Pour être tout à fait concret, cela représente des vitesses de l’ordre de 10 000 km/h, même si la notion de véhicule hypersonique doit être modulée et précisée en tenant compte de l’altitude de l’engin (dans la haute atmosphère). Mais l’idée est d’être en position de frapper n’importe quelle cible sur la surface de la Terre en moins d’une heure. Ou de neutraliser un satellite en orbite basse.

Le missile propulsant le système DF-ZF a été tiré la semaine dernière à partir de la base de lancement de Wuzhai, en Chine centrale. Officiellement, il s’agit d’un tir d’essai « pour une mission scientifique » (!), qui fait d’ailleurs suite à un tir russe (le 22 avril dernier) d’essai d’un véhicule hypersonique analogue, à la frontière du Kazakhstan.

Le film ci-dessous illustre bien le concept.

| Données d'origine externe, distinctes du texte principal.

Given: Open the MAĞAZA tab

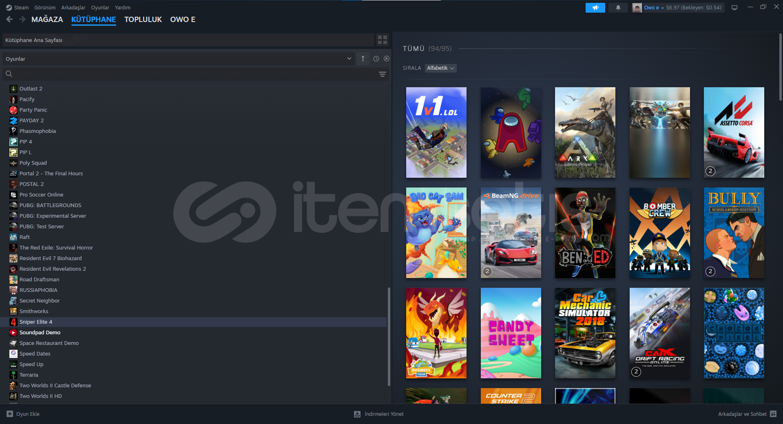Looking at the screenshot, I should 47,20.
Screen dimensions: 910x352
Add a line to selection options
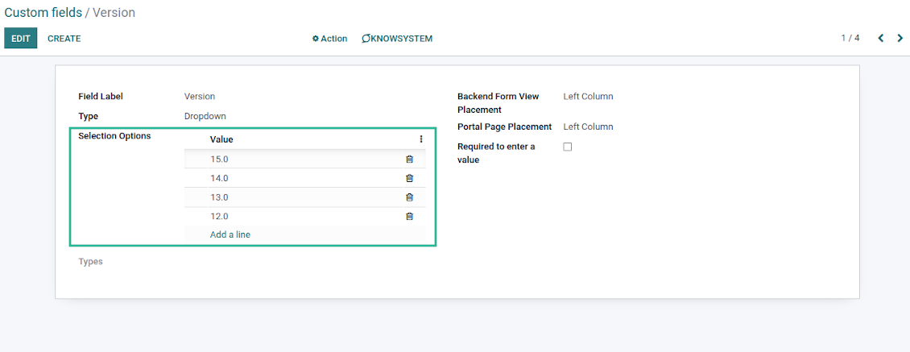pyautogui.click(x=230, y=234)
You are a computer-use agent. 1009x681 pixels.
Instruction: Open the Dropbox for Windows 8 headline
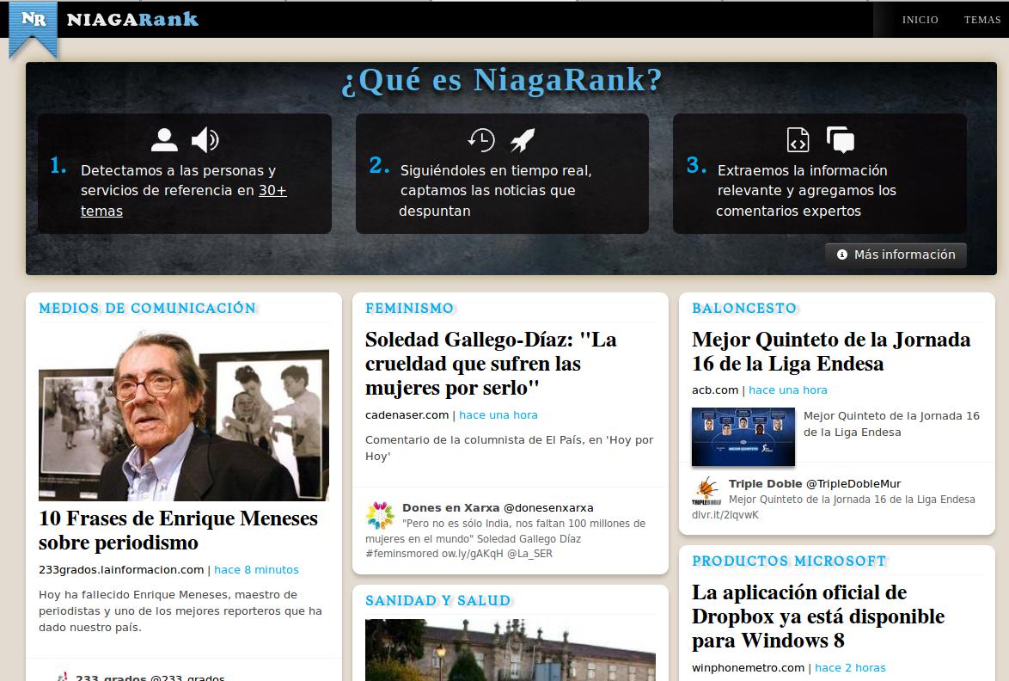pyautogui.click(x=817, y=616)
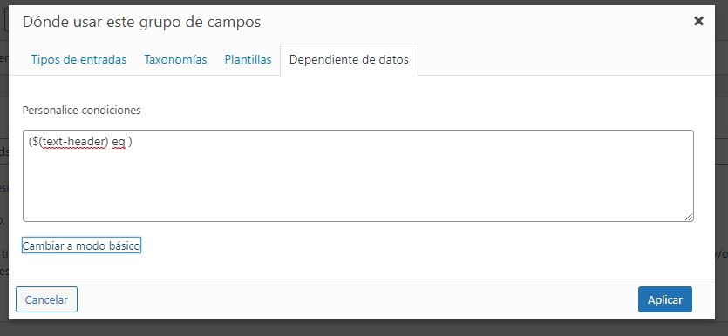Close the field group location dialog
The image size is (728, 336).
click(x=698, y=21)
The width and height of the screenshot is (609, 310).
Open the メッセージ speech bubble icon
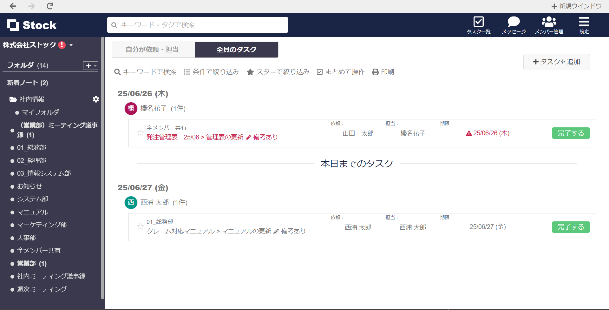pyautogui.click(x=514, y=22)
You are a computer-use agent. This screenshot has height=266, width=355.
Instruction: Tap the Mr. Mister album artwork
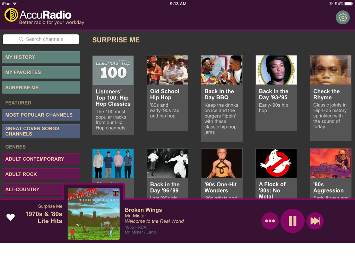point(94,214)
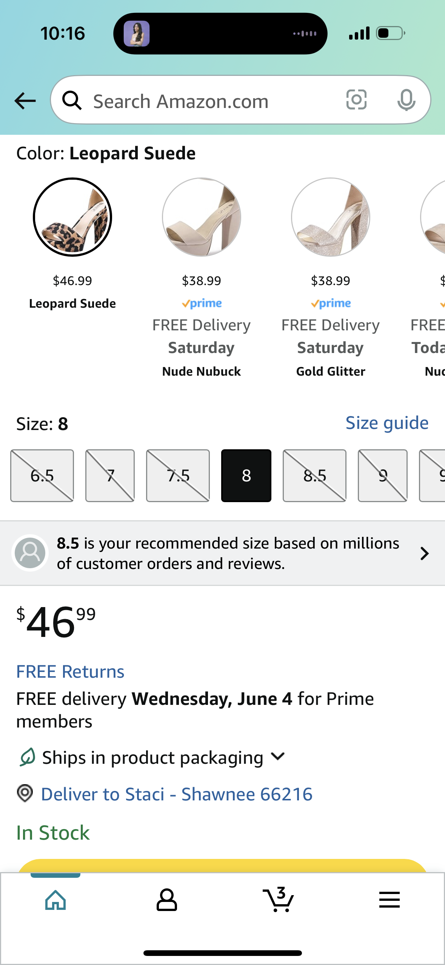Open FREE Returns link

point(70,672)
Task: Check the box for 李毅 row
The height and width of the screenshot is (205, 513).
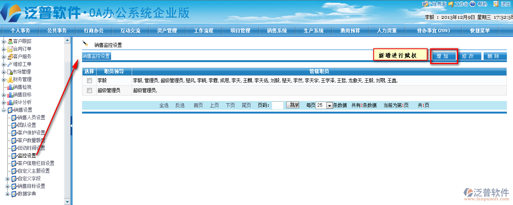Action: click(x=89, y=81)
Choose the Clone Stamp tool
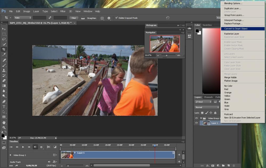 [4, 70]
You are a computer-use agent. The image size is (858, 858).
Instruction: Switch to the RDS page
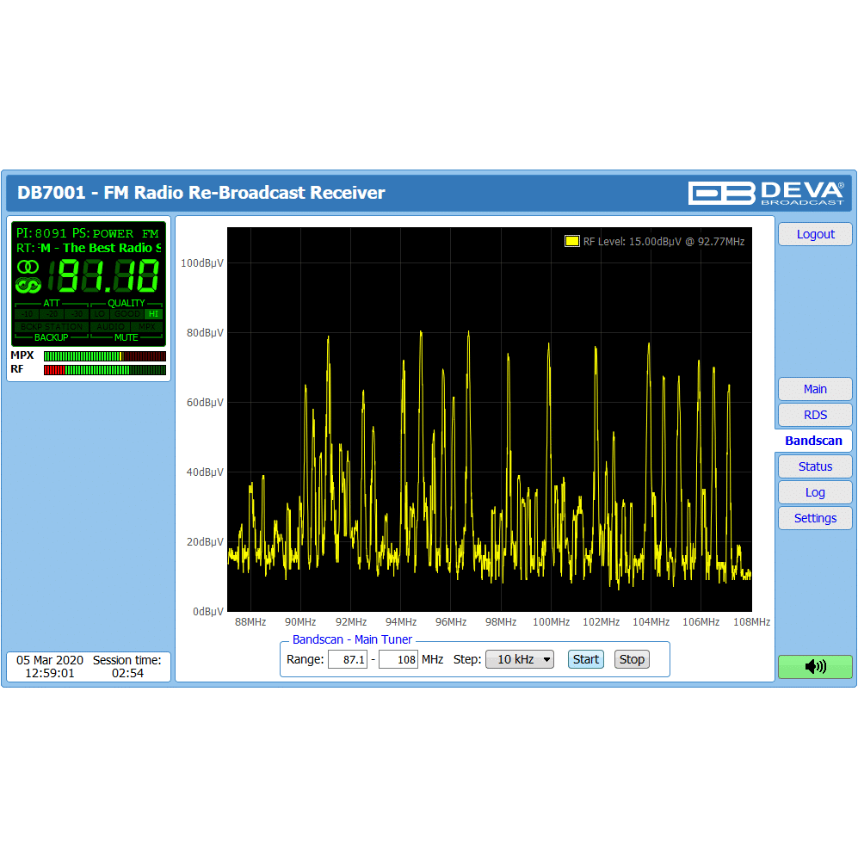(814, 415)
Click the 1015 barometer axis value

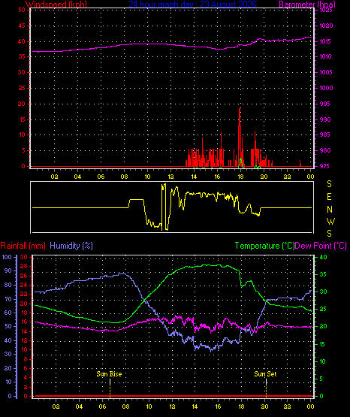(x=325, y=41)
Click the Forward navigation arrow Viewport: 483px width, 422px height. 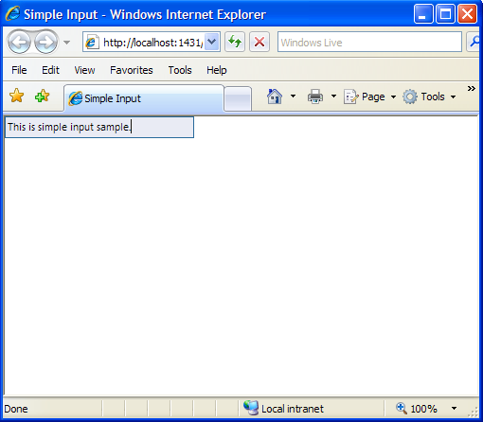(x=45, y=42)
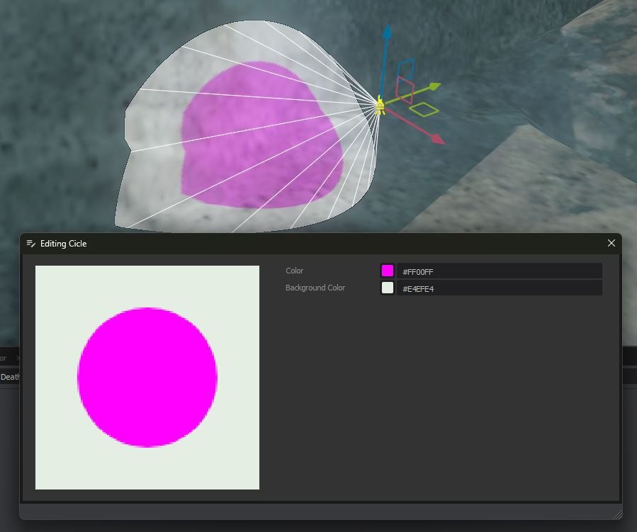Select the red axis arrow of the gizmo
This screenshot has height=532, width=637.
[x=436, y=139]
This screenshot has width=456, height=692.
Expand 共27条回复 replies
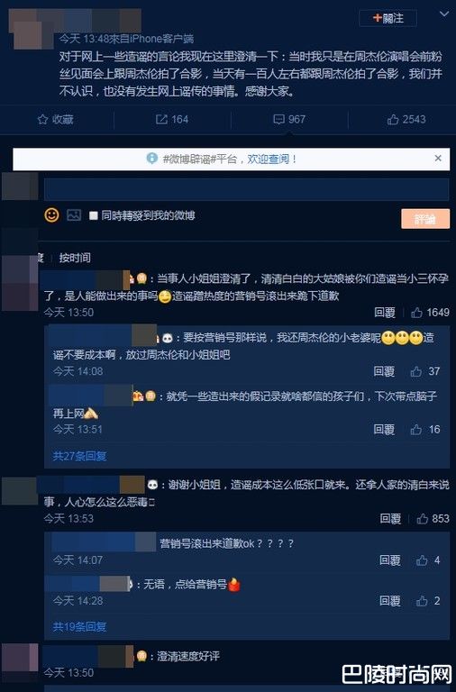pos(80,456)
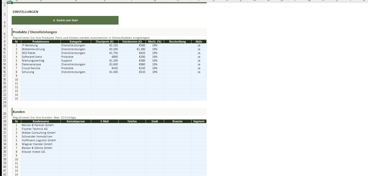The image size is (368, 176).
Task: Select row header 17
Action: coord(5,76)
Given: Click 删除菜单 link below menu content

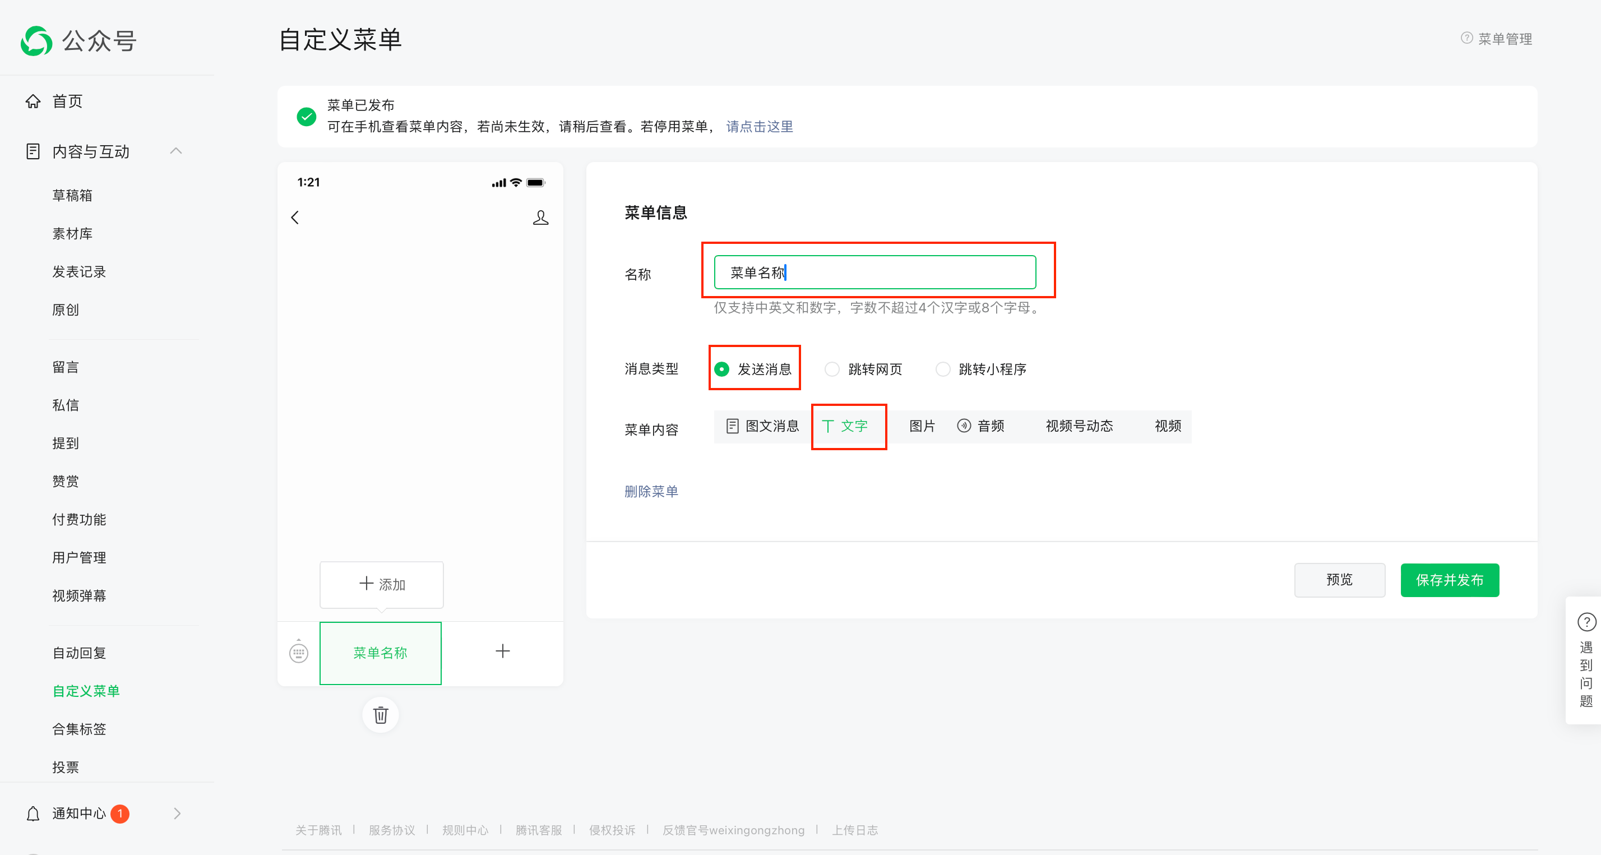Looking at the screenshot, I should click(650, 489).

Cette charge hypersonique est compatible avec plusieurs types de missiles balistiques chinois, comme le DF21 (moyenne portée) ou DF31 (ICBM ou missile balistique intercontinental). Le principe est de permettre au missile de lâcher le véhicule dans la stratosphère. Celui-ci retombe alors dans l’atmosphère, et voyage à haute vitesse. Bien que générant une trainée importante, cette solution permet de « planer » plus longtemps que si le véhicule était relâché dans l’espace, tout en minimisant le risque d’interception. En l’espèce, neutraliser un tel engin nécessiterait une arme à énergie dirigée (laser ou « railgun »). Bien que la trajectoire soit prévisible au début (car balistique), c’est donc bien la vitesse qui permet de percer les défenses ennemies. De plus, la trajectoire du DF-ZF est dite « up and down » : le véhicule est lâché, entre dans l’atmosphère, puis se rétablit et remonte avant de contrôler son altitude et sa vitesse, et de planer vers sa cible. Cette trajectoire semble erratique, et est très difficile à anticiper pour un système de défense.

La DARPA cherche également à développer un tel programme, et l’US Air Force anticipe une mise en service vers 2020 (notamment sur la base du X51 Waverider, ci-dessous).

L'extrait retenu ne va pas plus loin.